For about five years after the British left in 1997, Hong Kong’s Democracy Movement lapsed into disarray. Those were the years between about 1999 and 2003, when the then dominant Democrat Party founded by Martin Lee and Szeto Wah began to fracture under the strain of what they dubbed “birdcage democracy.”
The Democratic Party’s. “Young Turks,” as they were called, began deriding the focus on winning elections to the Legislative Council. They said better to return to the streets than waste time trying to win seats in a powerless “debating club.”
But those were also the years when pro-Beijing forces mastered the art of contesting elections and providing community services that would give them and their allies the majorities they now enjoy on all of Hong Kong’s elected councils.
The democracy movement sprang back to life in 2003, spurred by the perceived dangers in the government’s national security legislation.
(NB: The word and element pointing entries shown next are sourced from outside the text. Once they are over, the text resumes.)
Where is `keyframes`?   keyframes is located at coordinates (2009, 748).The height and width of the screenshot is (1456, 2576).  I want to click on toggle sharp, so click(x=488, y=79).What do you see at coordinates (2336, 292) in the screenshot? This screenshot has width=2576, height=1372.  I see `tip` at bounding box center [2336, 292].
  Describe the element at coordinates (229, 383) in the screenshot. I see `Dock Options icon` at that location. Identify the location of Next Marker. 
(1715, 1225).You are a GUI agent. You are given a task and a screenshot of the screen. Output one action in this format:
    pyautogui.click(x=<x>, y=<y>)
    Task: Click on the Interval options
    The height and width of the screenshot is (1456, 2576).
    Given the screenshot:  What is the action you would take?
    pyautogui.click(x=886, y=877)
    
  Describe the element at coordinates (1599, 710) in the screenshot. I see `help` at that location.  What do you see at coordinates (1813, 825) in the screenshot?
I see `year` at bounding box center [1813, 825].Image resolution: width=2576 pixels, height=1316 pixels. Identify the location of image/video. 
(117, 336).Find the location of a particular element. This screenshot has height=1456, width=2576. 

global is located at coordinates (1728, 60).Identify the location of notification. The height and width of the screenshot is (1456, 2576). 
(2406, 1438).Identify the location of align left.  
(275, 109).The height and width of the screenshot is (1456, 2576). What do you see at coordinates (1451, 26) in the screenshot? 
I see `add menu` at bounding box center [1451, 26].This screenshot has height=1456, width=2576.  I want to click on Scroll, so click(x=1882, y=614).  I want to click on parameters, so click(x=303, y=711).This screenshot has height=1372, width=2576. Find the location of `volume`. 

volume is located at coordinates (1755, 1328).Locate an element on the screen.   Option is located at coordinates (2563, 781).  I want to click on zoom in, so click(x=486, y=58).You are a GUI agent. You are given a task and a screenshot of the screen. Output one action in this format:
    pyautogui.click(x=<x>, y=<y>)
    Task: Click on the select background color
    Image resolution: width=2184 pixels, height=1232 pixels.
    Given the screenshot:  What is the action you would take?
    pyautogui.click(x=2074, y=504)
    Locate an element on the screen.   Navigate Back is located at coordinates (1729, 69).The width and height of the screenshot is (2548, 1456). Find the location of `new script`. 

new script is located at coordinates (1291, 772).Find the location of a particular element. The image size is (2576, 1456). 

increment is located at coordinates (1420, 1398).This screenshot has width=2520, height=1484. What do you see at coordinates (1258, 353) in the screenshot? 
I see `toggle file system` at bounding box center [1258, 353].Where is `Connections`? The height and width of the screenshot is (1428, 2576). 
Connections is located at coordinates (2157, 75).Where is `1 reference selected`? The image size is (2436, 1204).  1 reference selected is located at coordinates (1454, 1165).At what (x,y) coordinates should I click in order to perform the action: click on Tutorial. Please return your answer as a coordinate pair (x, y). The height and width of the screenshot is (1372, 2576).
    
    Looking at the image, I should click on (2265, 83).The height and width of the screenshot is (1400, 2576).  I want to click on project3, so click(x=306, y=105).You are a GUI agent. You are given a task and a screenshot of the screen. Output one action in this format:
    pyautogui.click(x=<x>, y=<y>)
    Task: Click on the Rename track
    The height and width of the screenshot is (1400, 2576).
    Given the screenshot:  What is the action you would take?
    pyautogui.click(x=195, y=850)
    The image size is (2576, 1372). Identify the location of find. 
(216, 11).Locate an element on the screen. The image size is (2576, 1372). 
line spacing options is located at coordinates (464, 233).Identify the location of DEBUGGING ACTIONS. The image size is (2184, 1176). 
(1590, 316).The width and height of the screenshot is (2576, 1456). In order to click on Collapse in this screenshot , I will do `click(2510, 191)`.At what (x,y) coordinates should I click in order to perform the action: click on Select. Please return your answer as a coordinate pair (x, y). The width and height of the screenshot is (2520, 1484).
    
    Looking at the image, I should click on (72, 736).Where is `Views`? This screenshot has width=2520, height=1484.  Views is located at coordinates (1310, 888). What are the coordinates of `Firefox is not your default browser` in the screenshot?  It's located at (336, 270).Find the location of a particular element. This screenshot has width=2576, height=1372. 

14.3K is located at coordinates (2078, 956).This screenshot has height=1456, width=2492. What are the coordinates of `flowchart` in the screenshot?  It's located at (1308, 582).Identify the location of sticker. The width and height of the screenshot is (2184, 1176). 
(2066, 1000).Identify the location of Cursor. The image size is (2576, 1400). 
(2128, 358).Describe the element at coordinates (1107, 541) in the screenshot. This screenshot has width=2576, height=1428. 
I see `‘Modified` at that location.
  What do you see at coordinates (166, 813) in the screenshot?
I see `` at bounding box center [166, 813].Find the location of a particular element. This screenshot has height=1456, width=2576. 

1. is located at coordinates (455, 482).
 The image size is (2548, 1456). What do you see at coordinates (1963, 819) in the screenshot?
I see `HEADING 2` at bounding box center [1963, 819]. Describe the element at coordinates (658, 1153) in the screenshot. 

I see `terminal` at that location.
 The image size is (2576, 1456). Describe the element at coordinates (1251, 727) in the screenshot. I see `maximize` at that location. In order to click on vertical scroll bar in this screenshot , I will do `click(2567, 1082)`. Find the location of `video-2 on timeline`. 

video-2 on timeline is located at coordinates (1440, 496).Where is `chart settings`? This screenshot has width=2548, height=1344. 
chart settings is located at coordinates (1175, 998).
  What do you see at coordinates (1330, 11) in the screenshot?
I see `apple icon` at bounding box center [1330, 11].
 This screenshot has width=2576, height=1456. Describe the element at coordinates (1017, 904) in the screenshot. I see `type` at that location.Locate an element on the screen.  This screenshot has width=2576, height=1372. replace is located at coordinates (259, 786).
Everyone belatedly realised the value of seats in Hong Kong’s Legislative Council. It was actually the pro-business Liberal Party that held the balance of power there and saved the day in 2003, by withdrawing support for the government’s national security bill.
The pursuit of electoral reform and genuine universal suffrage has inspired the movement ever since. Until now. But having come so far, everyone can see the promise of elections still receding like a mirage into the distance. It follows that the Lunar New Year holiday just ending has been a time for reflection with no clear view of where to go… except back into the wilderness.